**TASK TO CARRY OUT**
Please reproduce every one of the entries below line for line, with no changes.

**INPUT RECORDS**
(begin)
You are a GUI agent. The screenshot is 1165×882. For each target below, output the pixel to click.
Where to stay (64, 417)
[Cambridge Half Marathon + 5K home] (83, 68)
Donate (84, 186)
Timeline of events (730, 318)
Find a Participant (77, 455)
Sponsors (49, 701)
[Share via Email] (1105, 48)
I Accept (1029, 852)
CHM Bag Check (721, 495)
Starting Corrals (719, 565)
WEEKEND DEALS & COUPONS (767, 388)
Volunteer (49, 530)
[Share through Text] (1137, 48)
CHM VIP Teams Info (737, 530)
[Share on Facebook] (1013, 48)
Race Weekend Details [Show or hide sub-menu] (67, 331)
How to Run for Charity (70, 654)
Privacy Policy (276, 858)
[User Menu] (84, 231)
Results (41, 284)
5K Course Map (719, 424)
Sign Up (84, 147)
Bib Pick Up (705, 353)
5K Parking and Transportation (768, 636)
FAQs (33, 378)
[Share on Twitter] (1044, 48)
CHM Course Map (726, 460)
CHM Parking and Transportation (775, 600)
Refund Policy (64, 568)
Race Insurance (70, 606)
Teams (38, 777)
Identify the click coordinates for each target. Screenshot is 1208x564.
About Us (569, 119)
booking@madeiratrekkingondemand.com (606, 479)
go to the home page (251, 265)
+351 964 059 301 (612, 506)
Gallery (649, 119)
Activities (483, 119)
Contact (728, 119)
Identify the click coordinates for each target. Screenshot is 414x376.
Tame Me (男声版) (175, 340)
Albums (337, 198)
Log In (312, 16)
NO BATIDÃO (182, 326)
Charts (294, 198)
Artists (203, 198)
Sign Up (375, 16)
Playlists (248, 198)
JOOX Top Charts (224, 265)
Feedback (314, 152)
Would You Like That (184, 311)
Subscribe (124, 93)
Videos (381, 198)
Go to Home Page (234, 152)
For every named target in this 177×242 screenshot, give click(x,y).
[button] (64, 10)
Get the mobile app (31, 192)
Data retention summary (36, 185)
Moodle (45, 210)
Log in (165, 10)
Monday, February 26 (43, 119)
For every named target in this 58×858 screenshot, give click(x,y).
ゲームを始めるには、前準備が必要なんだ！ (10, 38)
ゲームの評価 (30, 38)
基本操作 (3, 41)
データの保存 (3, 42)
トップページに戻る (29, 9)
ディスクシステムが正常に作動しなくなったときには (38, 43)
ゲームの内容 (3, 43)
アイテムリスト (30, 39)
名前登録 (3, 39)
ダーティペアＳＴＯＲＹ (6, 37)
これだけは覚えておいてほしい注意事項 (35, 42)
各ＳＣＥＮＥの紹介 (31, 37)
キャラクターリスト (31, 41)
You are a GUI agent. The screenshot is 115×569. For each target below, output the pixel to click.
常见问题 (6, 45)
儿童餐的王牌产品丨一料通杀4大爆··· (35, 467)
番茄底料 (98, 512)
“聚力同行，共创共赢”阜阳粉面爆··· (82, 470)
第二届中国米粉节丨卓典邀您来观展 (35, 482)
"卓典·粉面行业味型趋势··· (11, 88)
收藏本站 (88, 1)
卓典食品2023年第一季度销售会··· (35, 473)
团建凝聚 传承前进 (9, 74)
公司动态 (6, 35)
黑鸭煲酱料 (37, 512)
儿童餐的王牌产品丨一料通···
(end)
**EXPECTED OUTPUT**
You are a GUI agent. The screenshot is 1165×882. For each target below, output the pixel to click.
Where to stay (64, 417)
[Cambridge Half Marathon + 5K home] (83, 68)
Donate (84, 186)
Timeline of events (730, 318)
Find a Participant (77, 455)
Sponsors (49, 701)
[Share via Email] (1105, 48)
I Accept (1029, 852)
CHM Bag Check (721, 495)
Starting Corrals (719, 565)
WEEKEND DEALS & COUPONS (767, 388)
Volunteer (49, 530)
[Share through Text] (1137, 48)
CHM VIP Teams Info (737, 530)
[Share on Facebook] (1013, 48)
Race Weekend Details [Show or hide sub-menu] (67, 331)
How to Run for Charity (70, 654)
Privacy Policy (276, 858)
[User Menu] (84, 231)
Results (41, 284)
5K Course Map (719, 424)
Sign Up (84, 147)
Bib Pick Up (705, 353)
5K Parking and Transportation (768, 636)
FAQs (33, 378)
[Share on Twitter] (1044, 48)
CHM Course Map (726, 460)
CHM Parking and Transportation (775, 600)
Refund Policy (64, 568)
Race Insurance (70, 606)
Teams (38, 777)
Identify the click coordinates for each target. Screenshot is 1208x564.
About Us (569, 119)
booking@madeiratrekkingondemand.com (606, 479)
go to the home page (251, 265)
+351 964 059 301 (612, 506)
Gallery (649, 119)
Activities (483, 119)
Contact (728, 119)
Identify the click coordinates for each target. Screenshot is 414x376.
Tame Me (男声版) (175, 340)
Albums (337, 198)
Log In (312, 16)
NO BATIDÃO (182, 326)
Charts (294, 198)
Artists (203, 198)
Sign Up (375, 16)
Playlists (248, 198)
JOOX Top Charts (224, 265)
Feedback (314, 152)
Would You Like That (184, 311)
Subscribe (124, 93)
Videos (381, 198)
Go to Home Page (234, 152)
For every named target in this 177×242 screenshot, give click(x,y).
[button] (64, 10)
Get the mobile app (31, 192)
Data retention summary (36, 185)
Moodle (45, 210)
Log in (165, 10)
Monday, February 26 (43, 119)
For every named target in this 58×858 screenshot, give click(x,y).
ゲームを始めるには、前準備が必要なんだ！ (10, 38)
ゲームの評価 (30, 38)
基本操作 (3, 41)
データの保存 (3, 42)
トップページに戻る (29, 9)
ディスクシステムが正常に作動しなくなったときには (38, 43)
ゲームの内容 (3, 43)
アイテムリスト (30, 39)
名前登録 (3, 39)
ダーティペアＳＴＯＲＹ (6, 37)
これだけは覚えておいてほしい注意事項 (35, 42)
各ＳＣＥＮＥの紹介 (31, 37)
キャラクターリスト (31, 41)
You are a GUI agent. The screenshot is 115×569. For each target below, output the pixel to click.
常见问题 (6, 45)
儿童餐的王牌产品丨一料通杀4大爆··· (35, 467)
番茄底料 (98, 512)
“聚力同行，共创共赢”阜阳粉面爆··· (82, 470)
第二届中国米粉节丨卓典邀您来观展 (35, 482)
"卓典·粉面行业味型趋势··· (11, 88)
收藏本站 (88, 1)
卓典食品2023年第一季度销售会··· (35, 473)
团建凝聚 传承前进 (9, 74)
公司动态 (6, 35)
黑鸭煲酱料 (37, 512)
儿童餐的王牌产品丨一料通···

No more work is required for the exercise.